--- TEXTAUSZUG ---
Das Instrument ist soweit in gutem Zustand, allerdings gibt es hier und da ein paar Kleinigkeiten zu machen.

Die größte "Kleinigkeit" betrifft die Balganlage. Die Schöpfer wurden schon mehrfach geflickt, Faltenscharniere sind gebrochen, es bläst und zischt an allen Ecken.

Im Bild wird gerade der Zustand des Magazinbalges überprüft (und für gut befunden). Die Schöpfer mussten schon weichen.

Zuerst wurden die Balgplatten gründlich von der alten Beleimung befreit und ein paar Risse verschlossen. Im Bild liegen die blanken Holzfalten zur Trocknung.

Die Balgplatten erhielten Scharniere aus stabilem Kalbleder. An den Holzfalten wurden die ersten Leinenbänder angebracht.

Hier fixiere ich gerade die Stirnfalte eines Schöpfers auf der Balgplatte. Die Innenfalten haben bereits ihr Lederband, der Scharnierstreifen ist eingeschnitten.

Nachdem alle Faltenpaare fixiert waren, konnten die Schpöferplatten mittes dem Kalblederscharnier auf die Trägerplatte geleimt werden.

Als nächstes waren die Lederstreifen der Faltenscharniere an der Reihe. Dann wurden die Zwickel vermessen und zugeschnitten.
--- BEREITGESTELLTE DATEN ---
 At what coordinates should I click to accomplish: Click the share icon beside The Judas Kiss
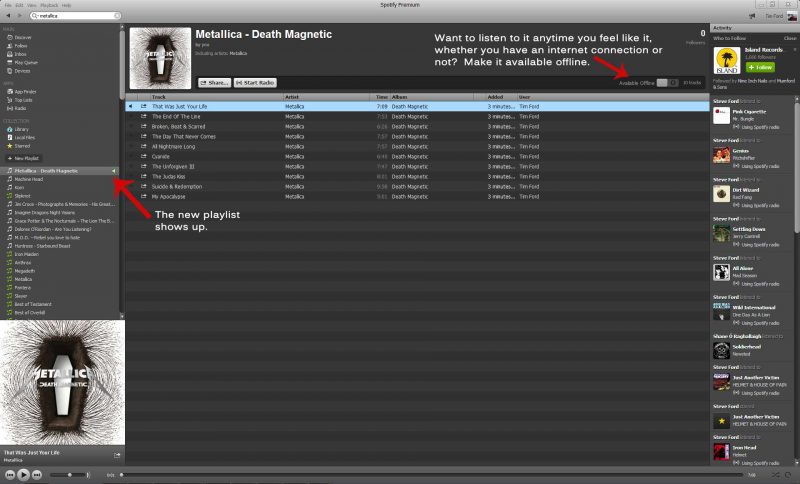pos(143,175)
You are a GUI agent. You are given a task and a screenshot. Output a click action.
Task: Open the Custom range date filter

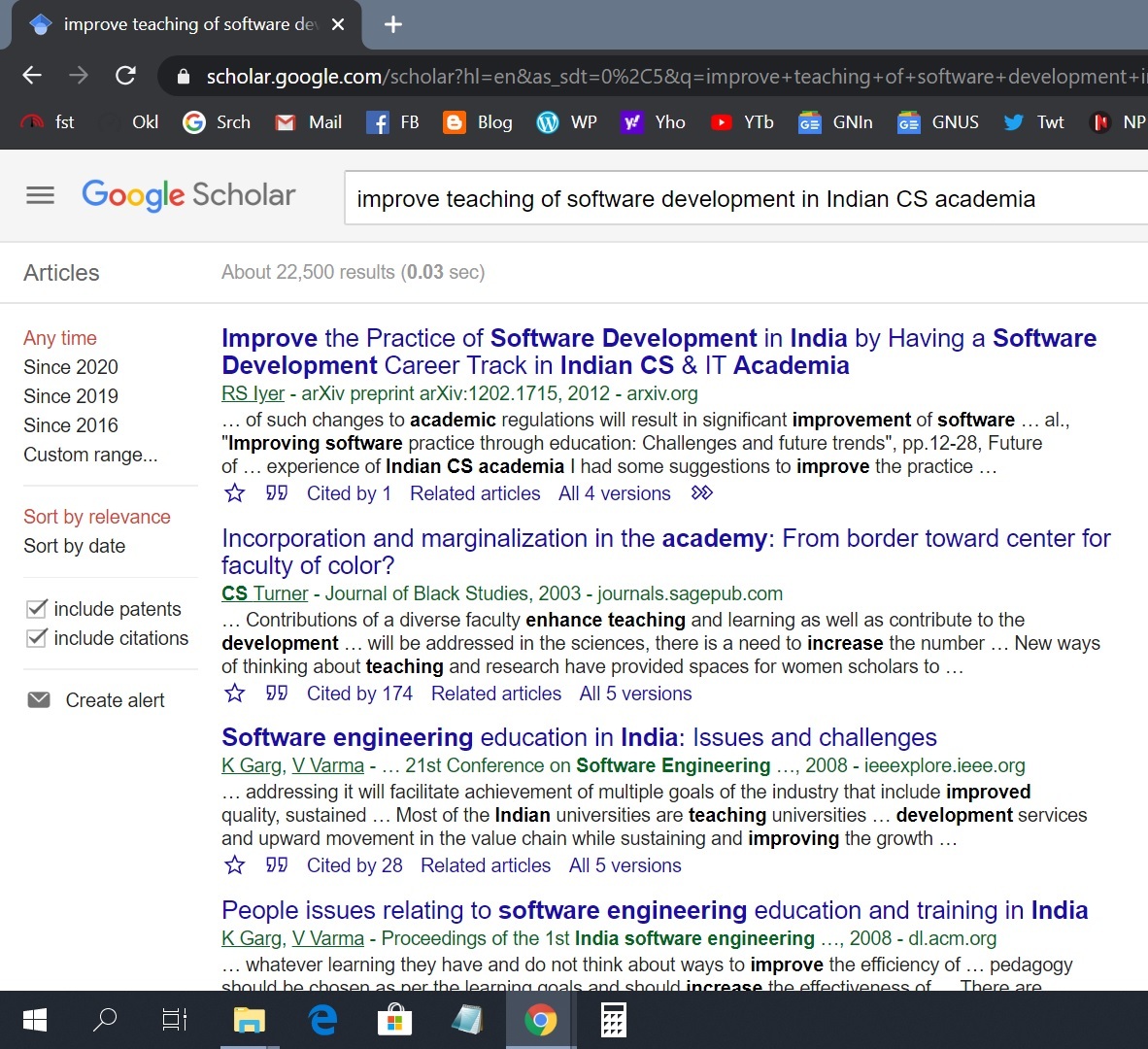(90, 455)
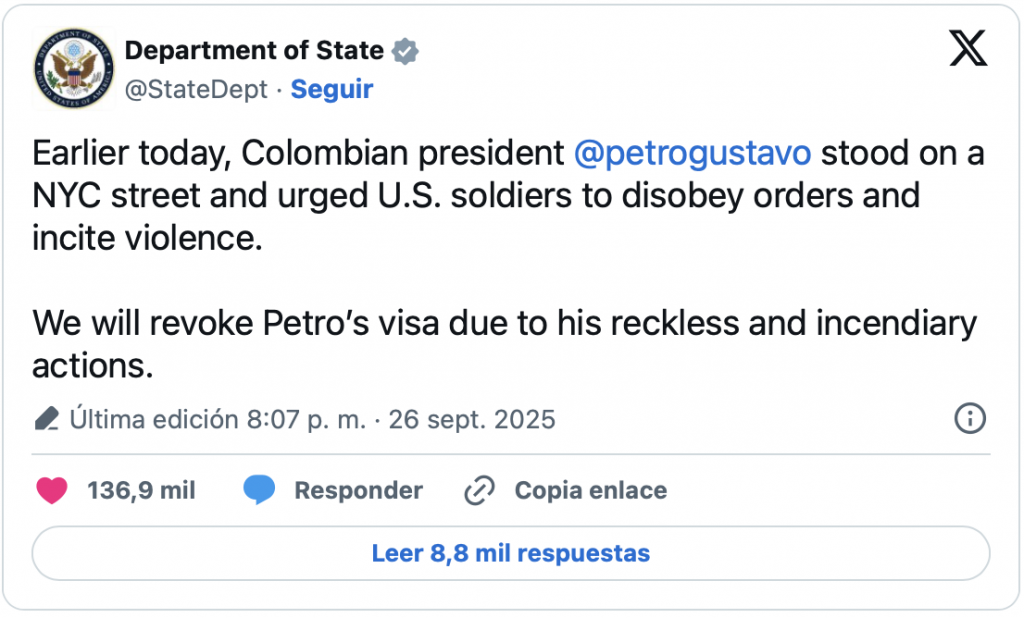Image resolution: width=1024 pixels, height=618 pixels.
Task: Copy the link via Copia enlace text
Action: pos(590,490)

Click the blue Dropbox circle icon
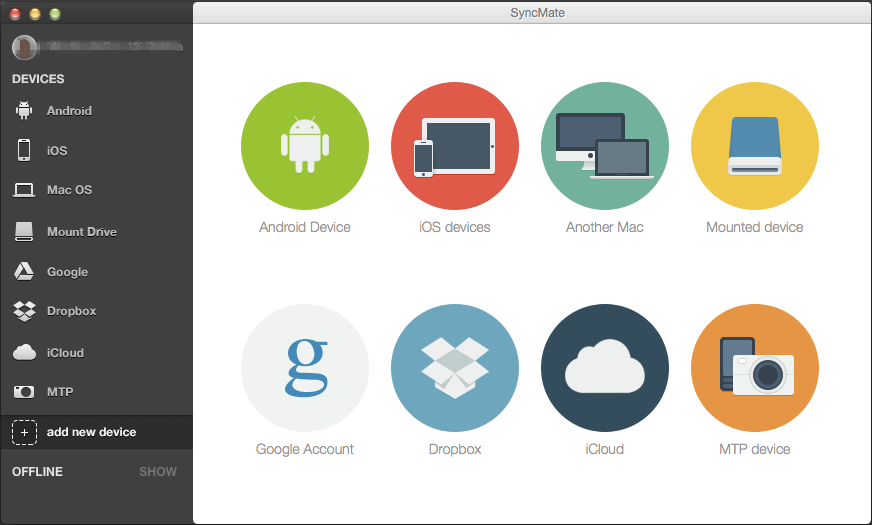(x=455, y=368)
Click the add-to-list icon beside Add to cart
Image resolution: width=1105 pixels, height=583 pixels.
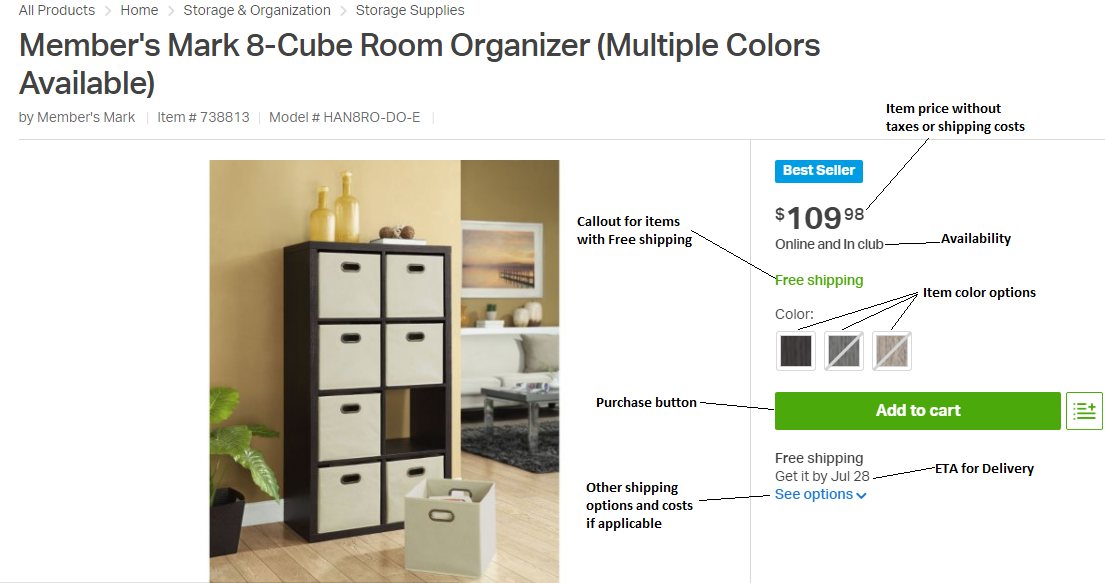pos(1084,411)
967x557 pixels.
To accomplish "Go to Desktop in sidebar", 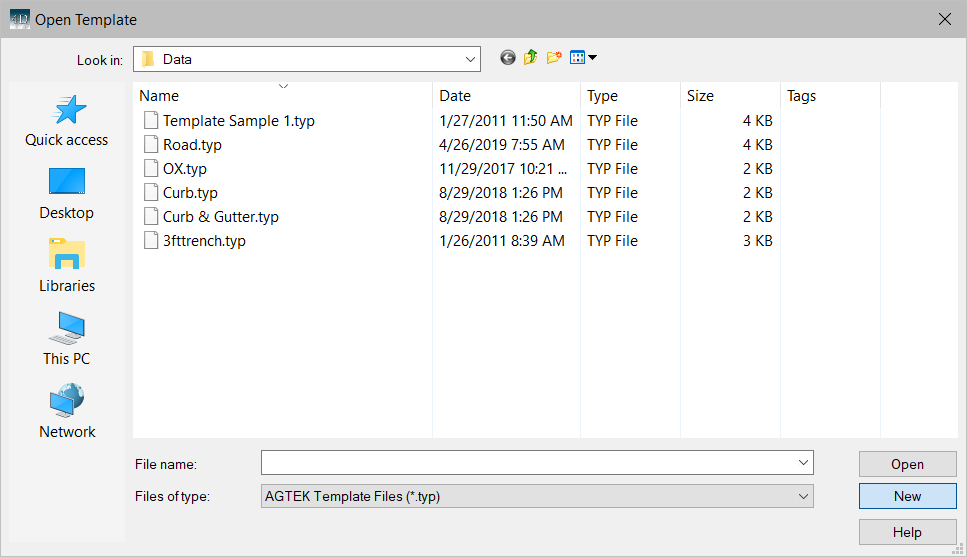I will coord(67,194).

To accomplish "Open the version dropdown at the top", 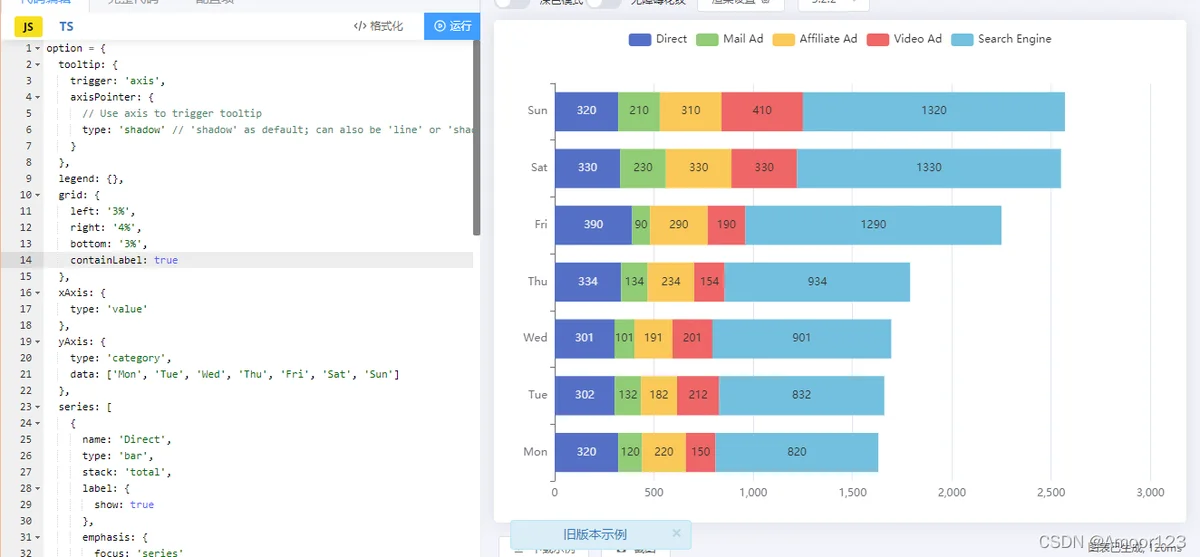I will [x=833, y=4].
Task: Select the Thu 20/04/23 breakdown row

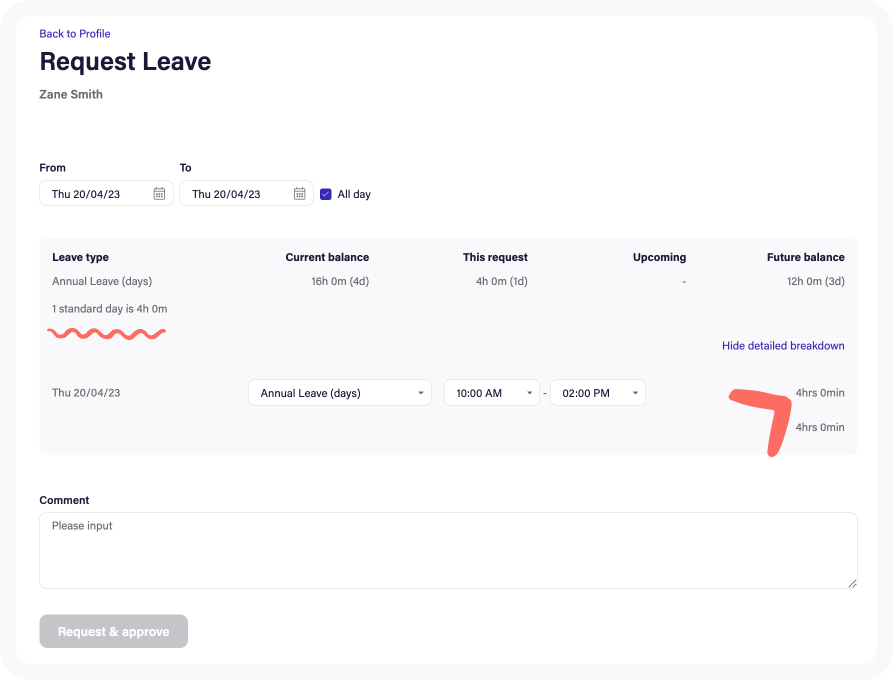Action: tap(88, 392)
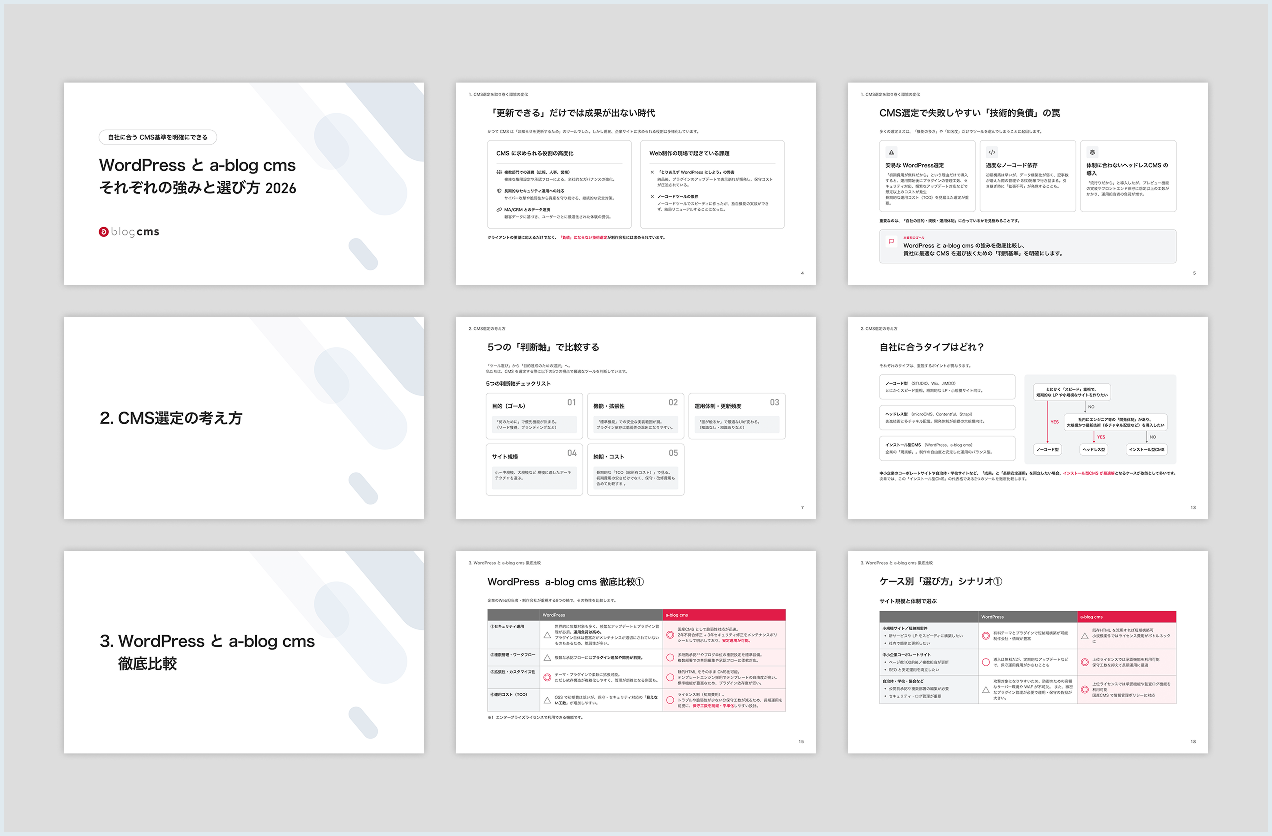Click the code brackets icon above 過度なノーコード依存
The height and width of the screenshot is (836, 1272).
992,151
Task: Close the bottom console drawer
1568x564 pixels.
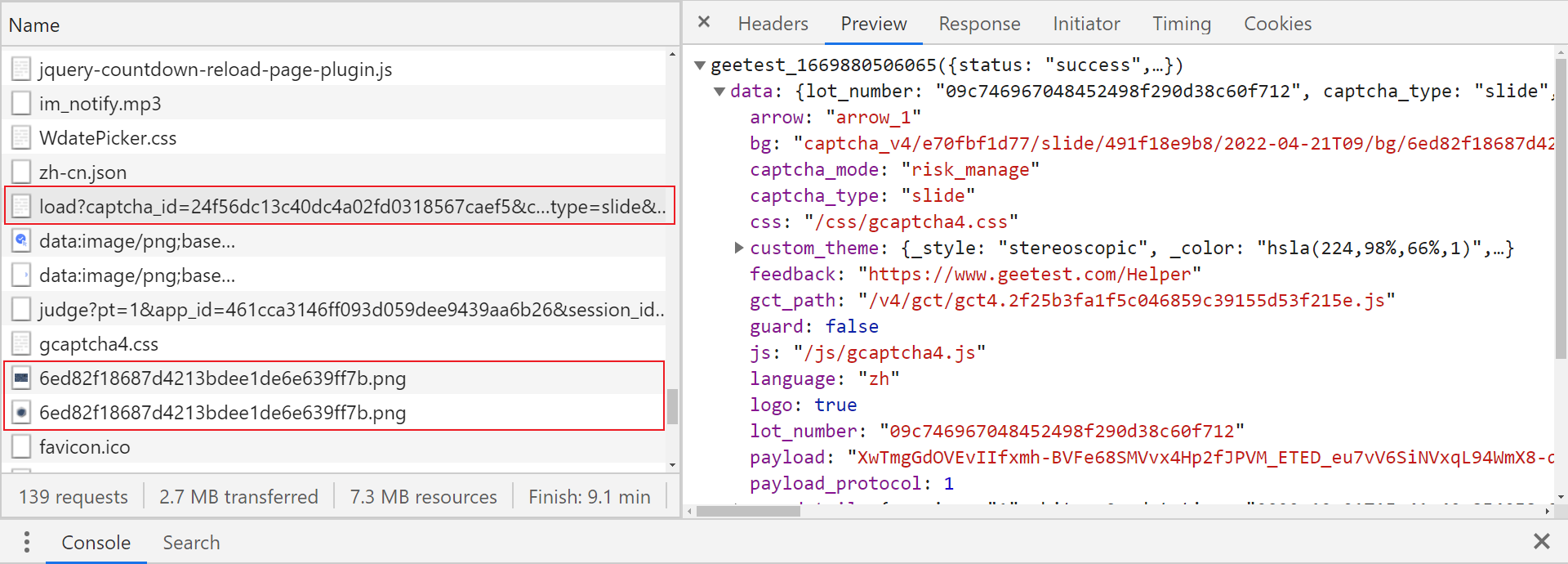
---
**AUFGABENSTELLUNG 1**: Aus welchem Material bestehen laut dem Text zur Balganlage die Scharniere, die die Balgplatten erhielten?
**AUFGABENSTELLUNG 2**: Zitieren Sie aus dem Text zur Balganlage den Abschnitt von „Hier fixiere ich“ bis einschließlich „vermessen und zugeschnitten.“.
Die Daten sind für die Bearbeitung nicht erforderlich.

**LÖSUNG 1**: Aus stabilem Kalbleder.

**LÖSUNG 2**:
Hier fixiere ich gerade die Stirnfalte eines Schöpfers auf der Balgplatte. Die Innenfalten haben bereits ihr Lederband, der Scharnierstreifen ist eingeschnitten.

Nachdem alle Faltenpaare fixiert waren, konnten die Schpöferplatten mittes dem Kalblederscharnier auf die Trägerplatte geleimt werden.

Als nächstes waren die Lederstreifen der Faltenscharniere an der Reihe. Dann wurden die Zwickel vermessen und zugeschnitten.